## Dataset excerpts

*** Begin section ***

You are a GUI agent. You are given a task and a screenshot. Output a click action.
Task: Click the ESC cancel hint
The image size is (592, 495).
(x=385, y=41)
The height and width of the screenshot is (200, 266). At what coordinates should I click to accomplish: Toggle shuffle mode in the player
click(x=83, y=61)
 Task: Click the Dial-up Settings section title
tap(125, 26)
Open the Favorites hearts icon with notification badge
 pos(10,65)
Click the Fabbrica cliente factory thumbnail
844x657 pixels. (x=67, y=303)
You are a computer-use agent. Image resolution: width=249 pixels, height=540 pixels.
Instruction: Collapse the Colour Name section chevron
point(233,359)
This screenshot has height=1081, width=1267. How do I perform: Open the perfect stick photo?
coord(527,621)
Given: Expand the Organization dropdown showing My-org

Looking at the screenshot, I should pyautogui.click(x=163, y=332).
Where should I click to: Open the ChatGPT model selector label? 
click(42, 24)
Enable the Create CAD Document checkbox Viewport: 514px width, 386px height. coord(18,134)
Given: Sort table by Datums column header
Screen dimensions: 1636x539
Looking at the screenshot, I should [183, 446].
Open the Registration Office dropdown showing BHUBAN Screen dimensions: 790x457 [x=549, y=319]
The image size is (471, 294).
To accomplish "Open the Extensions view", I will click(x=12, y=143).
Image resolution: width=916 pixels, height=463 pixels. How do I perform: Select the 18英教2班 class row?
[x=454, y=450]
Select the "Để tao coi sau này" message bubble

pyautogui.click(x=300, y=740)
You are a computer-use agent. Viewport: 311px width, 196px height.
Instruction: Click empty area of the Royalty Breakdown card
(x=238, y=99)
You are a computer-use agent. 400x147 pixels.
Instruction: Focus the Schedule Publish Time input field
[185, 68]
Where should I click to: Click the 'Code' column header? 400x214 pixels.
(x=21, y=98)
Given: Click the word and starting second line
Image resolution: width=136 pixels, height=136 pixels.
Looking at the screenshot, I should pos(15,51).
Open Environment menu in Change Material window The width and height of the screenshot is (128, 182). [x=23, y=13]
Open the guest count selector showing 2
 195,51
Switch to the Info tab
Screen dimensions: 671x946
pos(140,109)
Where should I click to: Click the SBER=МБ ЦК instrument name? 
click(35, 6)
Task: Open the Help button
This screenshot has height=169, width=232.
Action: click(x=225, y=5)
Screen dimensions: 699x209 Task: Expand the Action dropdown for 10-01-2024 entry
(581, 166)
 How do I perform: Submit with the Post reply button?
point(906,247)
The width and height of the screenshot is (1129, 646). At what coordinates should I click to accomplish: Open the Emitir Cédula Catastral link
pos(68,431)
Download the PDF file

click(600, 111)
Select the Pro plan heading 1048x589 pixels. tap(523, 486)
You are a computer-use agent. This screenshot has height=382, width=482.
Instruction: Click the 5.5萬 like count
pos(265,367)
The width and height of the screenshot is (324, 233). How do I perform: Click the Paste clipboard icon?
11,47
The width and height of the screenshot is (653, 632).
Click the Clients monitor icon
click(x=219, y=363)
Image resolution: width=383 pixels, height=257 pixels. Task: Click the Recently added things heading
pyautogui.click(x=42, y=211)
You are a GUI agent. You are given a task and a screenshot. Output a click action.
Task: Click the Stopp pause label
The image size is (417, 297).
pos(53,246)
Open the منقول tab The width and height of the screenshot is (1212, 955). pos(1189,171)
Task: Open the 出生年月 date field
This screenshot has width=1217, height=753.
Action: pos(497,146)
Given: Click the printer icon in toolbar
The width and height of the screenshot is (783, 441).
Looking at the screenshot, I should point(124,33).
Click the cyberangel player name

*** End section ***

## WORK REQUEST
Every record needs to be reproduced exactly, with none skipped.

## TASK RESULT
You are a GUI agent. You are given a task and a screenshot. Output a click action.
Task: Click the ESC cancel hint
The image size is (592, 495).
(x=385, y=41)
The height and width of the screenshot is (200, 266). At what coordinates should I click to accomplish: Toggle shuffle mode in the player
click(x=83, y=61)
 Task: Click the Dial-up Settings section title
tap(125, 26)
Open the Favorites hearts icon with notification badge
 pos(10,65)
Click the Fabbrica cliente factory thumbnail
844x657 pixels. (x=67, y=303)
You are a computer-use agent. Image resolution: width=249 pixels, height=540 pixels.
Instruction: Collapse the Colour Name section chevron
point(233,359)
This screenshot has height=1081, width=1267. How do I perform: Open the perfect stick photo?
coord(527,621)
Given: Expand the Organization dropdown showing My-org

Looking at the screenshot, I should pyautogui.click(x=163, y=332).
Where should I click to: Open the ChatGPT model selector label? 
click(42, 24)
Enable the Create CAD Document checkbox Viewport: 514px width, 386px height. coord(18,134)
Given: Sort table by Datums column header
Screen dimensions: 1636x539
Looking at the screenshot, I should [183, 446].
Open the Registration Office dropdown showing BHUBAN Screen dimensions: 790x457 [x=549, y=319]
The image size is (471, 294).
To accomplish "Open the Extensions view", I will click(x=12, y=143).
Image resolution: width=916 pixels, height=463 pixels. How do I perform: Select the 18英教2班 class row?
[x=454, y=450]
Select the "Để tao coi sau này" message bubble

pyautogui.click(x=300, y=740)
You are a computer-use agent. Viewport: 311px width, 196px height.
Instruction: Click empty area of the Royalty Breakdown card
(x=238, y=99)
You are a computer-use agent. 400x147 pixels.
Instruction: Focus the Schedule Publish Time input field
[185, 68]
Where should I click to: Click the 'Code' column header? 400x214 pixels.
(x=21, y=98)
Given: Click the word and starting second line
Image resolution: width=136 pixels, height=136 pixels.
Looking at the screenshot, I should pos(15,51).
Open Environment menu in Change Material window The width and height of the screenshot is (128, 182). [x=23, y=13]
Open the guest count selector showing 2
 195,51
Switch to the Info tab
Screen dimensions: 671x946
pos(140,109)
Where should I click to: Click the SBER=МБ ЦК instrument name? 
click(35, 6)
Task: Open the Help button
This screenshot has height=169, width=232.
Action: click(x=225, y=5)
Screen dimensions: 699x209 Task: Expand the Action dropdown for 10-01-2024 entry
(581, 166)
 How do I perform: Submit with the Post reply button?
point(906,247)
The width and height of the screenshot is (1129, 646). At what coordinates should I click to accomplish: Open the Emitir Cédula Catastral link
pos(68,431)
Download the PDF file

click(600, 111)
Select the Pro plan heading 1048x589 pixels. tap(523, 486)
You are a computer-use agent. This screenshot has height=382, width=482.
Instruction: Click the 5.5萬 like count
pos(265,367)
The width and height of the screenshot is (324, 233). How do I perform: Click the Paste clipboard icon?
11,47
The width and height of the screenshot is (653, 632).
Click the Clients monitor icon
click(x=219, y=363)
Image resolution: width=383 pixels, height=257 pixels. Task: Click the Recently added things heading
pyautogui.click(x=42, y=211)
You are a GUI agent. You are given a task and a screenshot. Output a click action.
Task: Click the Stopp pause label
The image size is (417, 297).
pos(53,246)
Open the منقول tab The width and height of the screenshot is (1212, 955). pos(1189,171)
Task: Open the 出生年月 date field
This screenshot has width=1217, height=753.
Action: pos(497,146)
Given: Click the printer icon in toolbar
The width and height of the screenshot is (783, 441).
Looking at the screenshot, I should point(124,33).
Click the cyberangel player name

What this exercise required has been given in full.